La bidonville di agrigento
Riproduciamo alcuni brani tratti da un articolo di Cesare Brandi del 1961.
L’ articolo, dedicato al “sacco” di Agrigento, precede di alcuni anni la terribile frana che colpì la città.
L’ articolo è ora riproposto nel volume Il patrimonio insidiato (Editori Riuniti, pagg. 487, lire 45.000).
Vi sono dei luoghi, ma rarissimi, nei quali l’ uomo è come un intruso e deve avere la prudenza di figurarvi il meno possibile. Codesti luoghi non sono, per lo più, luoghi vergini della natura o giganteschi o sterminati: lì il visitatore può trovarsi sperduto, ridotto a proporzioni trascurabili, sicché respinge piuttosto che ne sia respinto, sfugge piuttosto che sentirsene reietto. (~)

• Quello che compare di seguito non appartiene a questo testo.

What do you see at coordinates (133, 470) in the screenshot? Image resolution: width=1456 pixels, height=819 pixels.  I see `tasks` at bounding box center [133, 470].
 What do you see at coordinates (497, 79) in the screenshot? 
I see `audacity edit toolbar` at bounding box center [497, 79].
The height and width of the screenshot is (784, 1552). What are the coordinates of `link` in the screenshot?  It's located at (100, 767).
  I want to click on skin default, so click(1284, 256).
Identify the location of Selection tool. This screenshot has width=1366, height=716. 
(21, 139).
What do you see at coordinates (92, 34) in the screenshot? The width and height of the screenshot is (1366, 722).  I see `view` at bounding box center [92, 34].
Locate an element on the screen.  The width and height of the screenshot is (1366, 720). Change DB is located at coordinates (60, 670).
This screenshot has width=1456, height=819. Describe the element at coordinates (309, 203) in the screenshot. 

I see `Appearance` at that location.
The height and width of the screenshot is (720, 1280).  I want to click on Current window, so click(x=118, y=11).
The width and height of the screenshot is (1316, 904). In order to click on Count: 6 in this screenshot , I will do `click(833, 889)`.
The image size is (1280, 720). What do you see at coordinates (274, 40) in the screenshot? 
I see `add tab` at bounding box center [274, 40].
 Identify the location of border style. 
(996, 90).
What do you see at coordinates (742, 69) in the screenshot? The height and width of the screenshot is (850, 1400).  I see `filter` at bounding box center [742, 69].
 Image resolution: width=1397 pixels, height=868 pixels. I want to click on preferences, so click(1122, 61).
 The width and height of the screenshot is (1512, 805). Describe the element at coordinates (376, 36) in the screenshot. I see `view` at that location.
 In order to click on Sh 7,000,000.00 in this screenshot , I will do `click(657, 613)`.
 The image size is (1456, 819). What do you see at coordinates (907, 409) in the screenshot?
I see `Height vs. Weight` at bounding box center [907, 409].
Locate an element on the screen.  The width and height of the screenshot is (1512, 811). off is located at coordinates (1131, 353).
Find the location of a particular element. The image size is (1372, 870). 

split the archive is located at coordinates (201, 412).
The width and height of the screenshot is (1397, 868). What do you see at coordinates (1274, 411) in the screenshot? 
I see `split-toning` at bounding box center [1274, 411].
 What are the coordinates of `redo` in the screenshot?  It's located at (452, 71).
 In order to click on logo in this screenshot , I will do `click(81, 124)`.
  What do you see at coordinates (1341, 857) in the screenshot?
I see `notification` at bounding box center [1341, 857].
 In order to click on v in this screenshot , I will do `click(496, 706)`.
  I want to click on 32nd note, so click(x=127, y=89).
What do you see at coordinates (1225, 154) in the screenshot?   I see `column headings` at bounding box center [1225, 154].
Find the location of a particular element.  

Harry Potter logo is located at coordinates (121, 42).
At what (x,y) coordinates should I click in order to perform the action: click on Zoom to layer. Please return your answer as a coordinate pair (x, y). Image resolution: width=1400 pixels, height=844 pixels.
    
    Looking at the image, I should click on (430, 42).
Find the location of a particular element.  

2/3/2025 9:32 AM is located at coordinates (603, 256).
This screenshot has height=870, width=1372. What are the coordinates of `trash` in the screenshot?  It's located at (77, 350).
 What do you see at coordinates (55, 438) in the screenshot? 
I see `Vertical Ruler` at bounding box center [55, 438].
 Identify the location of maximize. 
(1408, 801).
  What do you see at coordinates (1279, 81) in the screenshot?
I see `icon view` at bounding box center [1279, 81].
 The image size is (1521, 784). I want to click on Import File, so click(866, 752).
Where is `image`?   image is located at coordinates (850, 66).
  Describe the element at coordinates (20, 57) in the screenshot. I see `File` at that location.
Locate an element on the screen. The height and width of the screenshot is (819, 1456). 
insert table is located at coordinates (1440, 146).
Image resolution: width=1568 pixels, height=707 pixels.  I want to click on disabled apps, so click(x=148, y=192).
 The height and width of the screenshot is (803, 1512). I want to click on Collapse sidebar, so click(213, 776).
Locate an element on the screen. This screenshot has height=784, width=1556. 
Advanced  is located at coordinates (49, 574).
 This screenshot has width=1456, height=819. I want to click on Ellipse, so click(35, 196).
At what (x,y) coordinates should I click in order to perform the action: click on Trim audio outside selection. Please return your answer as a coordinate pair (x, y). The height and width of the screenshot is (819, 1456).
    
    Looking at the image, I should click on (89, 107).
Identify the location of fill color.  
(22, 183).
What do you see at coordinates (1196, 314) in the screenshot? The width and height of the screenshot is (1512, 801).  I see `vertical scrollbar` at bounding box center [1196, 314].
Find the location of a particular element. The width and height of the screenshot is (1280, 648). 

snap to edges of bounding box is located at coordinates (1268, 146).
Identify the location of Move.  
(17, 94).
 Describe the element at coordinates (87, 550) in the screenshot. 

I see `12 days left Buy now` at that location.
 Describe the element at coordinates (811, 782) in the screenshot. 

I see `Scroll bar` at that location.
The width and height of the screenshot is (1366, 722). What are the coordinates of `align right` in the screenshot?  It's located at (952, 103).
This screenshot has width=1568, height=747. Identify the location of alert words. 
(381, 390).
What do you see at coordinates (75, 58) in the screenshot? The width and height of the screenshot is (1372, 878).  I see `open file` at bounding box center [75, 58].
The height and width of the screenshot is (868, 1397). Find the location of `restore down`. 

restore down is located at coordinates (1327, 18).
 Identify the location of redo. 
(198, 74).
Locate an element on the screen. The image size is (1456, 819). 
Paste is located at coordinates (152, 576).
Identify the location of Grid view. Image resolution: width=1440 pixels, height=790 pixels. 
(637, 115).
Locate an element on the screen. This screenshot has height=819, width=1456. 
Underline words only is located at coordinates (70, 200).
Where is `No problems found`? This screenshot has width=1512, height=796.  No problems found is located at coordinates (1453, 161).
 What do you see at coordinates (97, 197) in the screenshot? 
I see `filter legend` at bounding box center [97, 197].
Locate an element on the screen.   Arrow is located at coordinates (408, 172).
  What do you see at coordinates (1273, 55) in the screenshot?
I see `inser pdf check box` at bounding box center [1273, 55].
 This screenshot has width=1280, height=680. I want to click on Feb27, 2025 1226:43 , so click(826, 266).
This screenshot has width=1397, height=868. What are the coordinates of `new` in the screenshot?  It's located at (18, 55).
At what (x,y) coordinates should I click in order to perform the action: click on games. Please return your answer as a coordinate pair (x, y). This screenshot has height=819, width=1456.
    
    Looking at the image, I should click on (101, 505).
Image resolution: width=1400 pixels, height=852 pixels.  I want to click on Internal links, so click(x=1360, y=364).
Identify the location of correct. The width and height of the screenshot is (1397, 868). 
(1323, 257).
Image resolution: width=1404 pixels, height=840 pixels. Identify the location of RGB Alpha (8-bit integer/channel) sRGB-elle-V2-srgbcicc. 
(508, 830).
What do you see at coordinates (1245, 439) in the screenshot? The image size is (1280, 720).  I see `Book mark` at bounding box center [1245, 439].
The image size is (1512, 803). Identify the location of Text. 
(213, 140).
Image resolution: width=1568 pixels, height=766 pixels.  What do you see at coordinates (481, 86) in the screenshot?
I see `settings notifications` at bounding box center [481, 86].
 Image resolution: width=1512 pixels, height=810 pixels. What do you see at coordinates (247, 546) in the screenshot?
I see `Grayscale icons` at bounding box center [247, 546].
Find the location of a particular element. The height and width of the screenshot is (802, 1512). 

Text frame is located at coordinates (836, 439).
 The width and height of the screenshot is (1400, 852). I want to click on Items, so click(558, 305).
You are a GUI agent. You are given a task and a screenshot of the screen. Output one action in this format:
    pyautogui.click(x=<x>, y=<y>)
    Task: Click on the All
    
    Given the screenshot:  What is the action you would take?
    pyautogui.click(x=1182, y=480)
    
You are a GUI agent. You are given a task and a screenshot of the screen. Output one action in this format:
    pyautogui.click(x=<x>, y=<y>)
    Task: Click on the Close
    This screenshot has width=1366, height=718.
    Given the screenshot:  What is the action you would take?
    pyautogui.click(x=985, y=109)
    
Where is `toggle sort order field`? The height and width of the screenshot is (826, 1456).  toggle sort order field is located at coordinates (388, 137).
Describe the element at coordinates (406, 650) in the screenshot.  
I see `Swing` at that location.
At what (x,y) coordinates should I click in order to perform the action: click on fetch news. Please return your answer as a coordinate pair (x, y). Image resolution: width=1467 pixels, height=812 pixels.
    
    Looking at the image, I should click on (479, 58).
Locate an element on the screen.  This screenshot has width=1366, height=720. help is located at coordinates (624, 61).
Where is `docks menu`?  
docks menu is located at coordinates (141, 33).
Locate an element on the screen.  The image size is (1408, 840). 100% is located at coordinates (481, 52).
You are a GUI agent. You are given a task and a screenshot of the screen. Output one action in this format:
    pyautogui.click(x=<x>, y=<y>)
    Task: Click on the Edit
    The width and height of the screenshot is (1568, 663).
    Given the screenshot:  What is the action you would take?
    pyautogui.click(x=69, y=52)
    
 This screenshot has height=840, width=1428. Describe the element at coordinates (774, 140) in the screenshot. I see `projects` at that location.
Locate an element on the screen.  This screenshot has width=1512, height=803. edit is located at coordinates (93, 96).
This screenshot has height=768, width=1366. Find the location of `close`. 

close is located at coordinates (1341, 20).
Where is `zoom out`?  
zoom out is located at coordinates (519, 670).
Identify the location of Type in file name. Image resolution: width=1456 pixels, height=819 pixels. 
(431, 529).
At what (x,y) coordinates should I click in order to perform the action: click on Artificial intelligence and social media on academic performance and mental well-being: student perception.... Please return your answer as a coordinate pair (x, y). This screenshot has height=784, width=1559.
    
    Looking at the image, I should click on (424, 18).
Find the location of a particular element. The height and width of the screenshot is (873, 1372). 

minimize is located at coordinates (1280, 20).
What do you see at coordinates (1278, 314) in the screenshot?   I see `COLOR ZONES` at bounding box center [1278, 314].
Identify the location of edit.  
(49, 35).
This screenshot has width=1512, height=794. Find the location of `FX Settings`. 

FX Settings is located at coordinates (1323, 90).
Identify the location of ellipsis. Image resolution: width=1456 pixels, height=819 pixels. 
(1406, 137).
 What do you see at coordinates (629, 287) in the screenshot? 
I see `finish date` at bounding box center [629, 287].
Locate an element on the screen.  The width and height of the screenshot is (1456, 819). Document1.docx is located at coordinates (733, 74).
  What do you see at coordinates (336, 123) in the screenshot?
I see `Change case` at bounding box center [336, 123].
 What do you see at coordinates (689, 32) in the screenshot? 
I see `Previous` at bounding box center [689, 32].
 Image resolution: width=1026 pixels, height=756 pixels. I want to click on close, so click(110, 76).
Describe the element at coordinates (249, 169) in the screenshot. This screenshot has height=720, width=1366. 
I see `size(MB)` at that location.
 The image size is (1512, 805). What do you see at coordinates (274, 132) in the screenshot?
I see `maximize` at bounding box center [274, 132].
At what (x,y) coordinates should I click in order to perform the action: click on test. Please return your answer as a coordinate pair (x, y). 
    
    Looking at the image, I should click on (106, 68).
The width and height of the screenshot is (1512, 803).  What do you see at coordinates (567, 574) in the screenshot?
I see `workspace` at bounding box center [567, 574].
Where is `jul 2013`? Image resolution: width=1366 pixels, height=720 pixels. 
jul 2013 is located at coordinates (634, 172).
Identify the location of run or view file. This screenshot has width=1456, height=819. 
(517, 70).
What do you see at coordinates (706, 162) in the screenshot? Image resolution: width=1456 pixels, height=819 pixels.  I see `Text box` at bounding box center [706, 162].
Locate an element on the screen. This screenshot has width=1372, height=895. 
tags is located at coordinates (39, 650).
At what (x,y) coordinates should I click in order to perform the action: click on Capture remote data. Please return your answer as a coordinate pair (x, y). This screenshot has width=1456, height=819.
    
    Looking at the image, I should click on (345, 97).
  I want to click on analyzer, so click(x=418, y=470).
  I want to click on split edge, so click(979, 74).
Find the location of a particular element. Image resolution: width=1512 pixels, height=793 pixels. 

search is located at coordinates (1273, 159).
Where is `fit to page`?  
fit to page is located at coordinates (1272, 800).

Di codesti luoghi uno è la piana dei templi di Agrigento, per la quale dunque si penserebbe che i fortunati abitanti del luogo si fossero in primo luogo proposti di salvaguardarne la bellezza solenne, standone lontano il più possibile: in una parola, dando sviluppo alla città viva nella direzione, se non opposta, la più distante dalla valle dei templi. (~)
Ciò è ovvio, ma non ad Agrigento, dove a tutt’ oggi non esiste un piano regolatore, e dove l’ indiscriminato accrescersi edilizio rassomiglia piuttosto alla crescenza di una bidonville, ma costruita in cemento, che ad un quartiere moderno. La città urge prepotentemente e irrispettosamente ai margini di quella zona di tutela che il soprintendente alle Antichità ha espropriato: espropriazione, come egli stesso scrive in un amaro opuscolo, fatta “con gravi rischi personali“!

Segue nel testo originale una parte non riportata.